Why Do So Many Businesses Still Get Email Marketing Wrong?4 min read

Let’s face it—email marketing for companies has become a bit like that one guy at the party who keeps telling the same joke over and over. You hear him coming. You know what’s coming. And still, he barrels through the punchline like he’s Christopher Nolan, expecting applause. That’s where many businesses are right now: stuck on repeat, sending batch-and-blast emails that barely register in inboxes already drowning in noise.

Now, don’t get me wrong. Email marketing still works. In fact, according to Statista, email marketing revenue is projected to reach $17.9 billion by 2027. But just because the medium is alive and well doesn’t mean every company is doing it right. Actually, most are doing it very wrong.

Take a look at this gem from Mailchimp’s 2023 benchmark report: the average email open rate across all industries? A humble 21.33%. Click-through rate? Just 2.62%. And those are the averages. If you’re sending out email campaigns like confetti at a wedding—no targeting, no segmentation, no value—your results are probably even worse.

The problem isn’t that email marketing doesn’t work. The problem is that businesses treat it like it’s still 2005.

What effective email marketing for companies actually looks like

Remember when Netflix started out? It was just DVD rentals by mail. Fast-forward to today, and they’re not just a streaming giant—they’re a content machine that uses data smarter than most businesses even dream of. Their marketing emails aren’t sent “just because.” They’re based on what you watched, how long you watched it, whether you hit pause, rewind, or gave up halfway through a bad romcom.

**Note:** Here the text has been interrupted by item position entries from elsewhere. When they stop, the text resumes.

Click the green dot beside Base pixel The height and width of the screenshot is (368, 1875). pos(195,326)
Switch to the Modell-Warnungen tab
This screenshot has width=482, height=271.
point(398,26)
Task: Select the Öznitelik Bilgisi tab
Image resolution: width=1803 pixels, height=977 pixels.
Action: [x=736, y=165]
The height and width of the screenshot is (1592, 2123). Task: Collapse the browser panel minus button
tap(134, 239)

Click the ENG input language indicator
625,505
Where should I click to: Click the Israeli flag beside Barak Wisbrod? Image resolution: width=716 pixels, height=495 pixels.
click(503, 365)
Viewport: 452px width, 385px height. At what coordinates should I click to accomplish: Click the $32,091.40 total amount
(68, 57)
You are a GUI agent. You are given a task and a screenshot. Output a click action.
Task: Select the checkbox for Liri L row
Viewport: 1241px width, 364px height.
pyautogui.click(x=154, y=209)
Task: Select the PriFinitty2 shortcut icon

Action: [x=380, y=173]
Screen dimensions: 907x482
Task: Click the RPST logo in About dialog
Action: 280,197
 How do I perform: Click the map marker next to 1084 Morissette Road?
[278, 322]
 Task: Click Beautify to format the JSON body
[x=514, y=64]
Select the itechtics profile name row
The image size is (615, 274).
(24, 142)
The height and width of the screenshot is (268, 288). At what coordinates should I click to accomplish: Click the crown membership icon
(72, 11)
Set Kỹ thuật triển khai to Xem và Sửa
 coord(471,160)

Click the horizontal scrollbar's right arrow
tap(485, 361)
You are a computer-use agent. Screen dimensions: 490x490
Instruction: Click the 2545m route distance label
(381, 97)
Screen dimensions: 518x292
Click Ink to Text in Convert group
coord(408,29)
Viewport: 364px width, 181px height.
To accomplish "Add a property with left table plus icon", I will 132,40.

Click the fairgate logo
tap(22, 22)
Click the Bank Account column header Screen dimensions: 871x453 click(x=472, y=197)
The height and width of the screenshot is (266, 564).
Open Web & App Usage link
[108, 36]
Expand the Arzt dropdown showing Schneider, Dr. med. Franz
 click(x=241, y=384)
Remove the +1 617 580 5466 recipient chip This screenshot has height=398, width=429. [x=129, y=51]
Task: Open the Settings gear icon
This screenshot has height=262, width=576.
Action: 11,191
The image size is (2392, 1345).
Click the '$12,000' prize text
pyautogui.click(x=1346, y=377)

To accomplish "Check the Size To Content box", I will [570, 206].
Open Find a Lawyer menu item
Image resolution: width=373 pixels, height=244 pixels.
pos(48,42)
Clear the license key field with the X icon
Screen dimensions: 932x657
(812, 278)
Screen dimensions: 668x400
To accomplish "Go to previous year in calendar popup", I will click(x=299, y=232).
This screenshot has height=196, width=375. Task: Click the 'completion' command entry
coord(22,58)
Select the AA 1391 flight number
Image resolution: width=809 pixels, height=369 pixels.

Now compare that to most B2B companies still using the same email templates from three interns ago.

Here’s the truth: email marketing for companies only works when the message feels like it was written for the recipient—not at them. According to a 2024 study by Campaign Monitor, marketers who segment their email campaigns see a 760% increase in revenue. Yes, 760%. That’s not a typo. Segmentation and personalization aren’t nice-to-haves anymore. They’re the difference between getting archived and getting noticed.

If you’re running a campaign without personalization, behavioral triggers, or proper timing—you’re not doing email marketing. You’re sending newsletters into the void.

Why your company’s email list might be the problem (and how to fix it)

Let’s talk about your list. No, not your to-do list. Your email list. That sacred scroll of contacts you’ve collected from events, forms, and that trade show in Cincinnati where someone gave you a business card in exchange for a free keychain.

Here’s the hard truth: size doesn’t matter. Relevance does. Sending the same message to everyone on your list is like shouting “Hey!” in a crowded room. Maybe someone turns around, but most people just keep walking.

Email marketing for companies that want real results should focus on quality over quantity. A smaller, more engaged list will always outperform a bloated list of ghosts who haven’t opened your emails since “Despacito” topped the charts.

Consider cleaning your list regularly. Run re-engagement campaigns. Weed out the zombies. Keep the humans. This isn’t just good practice—it’s good business. According to HubSpot, companies with clean, segmented email lists see up to a 14.31% higher open rate and 10.64% higher CTR compared to those who don’t.

So stop clinging to vanity metrics. They’re not impressing anyone.

From send to show-up: How smarter emails lead to actual meetings

Let’s say you do get the lead. They clicked. Maybe they even filled out the form. But then—crickets. No reply to your follow-up. No meeting booked. What happened?

This is where most companies drop the ball.

Email marketing for companies isn’t just about generating leads—it’s about getting that lead to show up. This requires more than just a thank-you email and a poorly formatted calendar link.

It’s about sending the right sequence at the right time. Confirmations. Reminders. A bit of personality, even. The folks over at Calendly get this. Their automated follow-ups are simple, clear, and effective. No fluff. No 19-paragraph dissertations on “why we’re different.” Just, “Hey—remember this meeting? Still good for you?”

At SEO Leads, we work with businesses that rely on multi-touch campaigns—email, social media, SEO—to get leads who don’t just click, but commit. And the ones who succeed? They treat every email like it matters. Because it does.

So, are we all just shouting into the void?

Not if you’re listening.

Email marketing for companies isn’t dead. It’s just misunderstood. If you treat it like a real conversation—not a monologue—you’ll see results. If you write like a person, segment like a data nerd, and follow up like someone who actually gives a damn, you’ll see meetings get booked. Leads convert. Clients return.

But if you’re still blasting your entire list with the same tired pitch, hoping someone bites? You’re not marketing. You’re gambling.

And frankly, your odds are better in Vegas.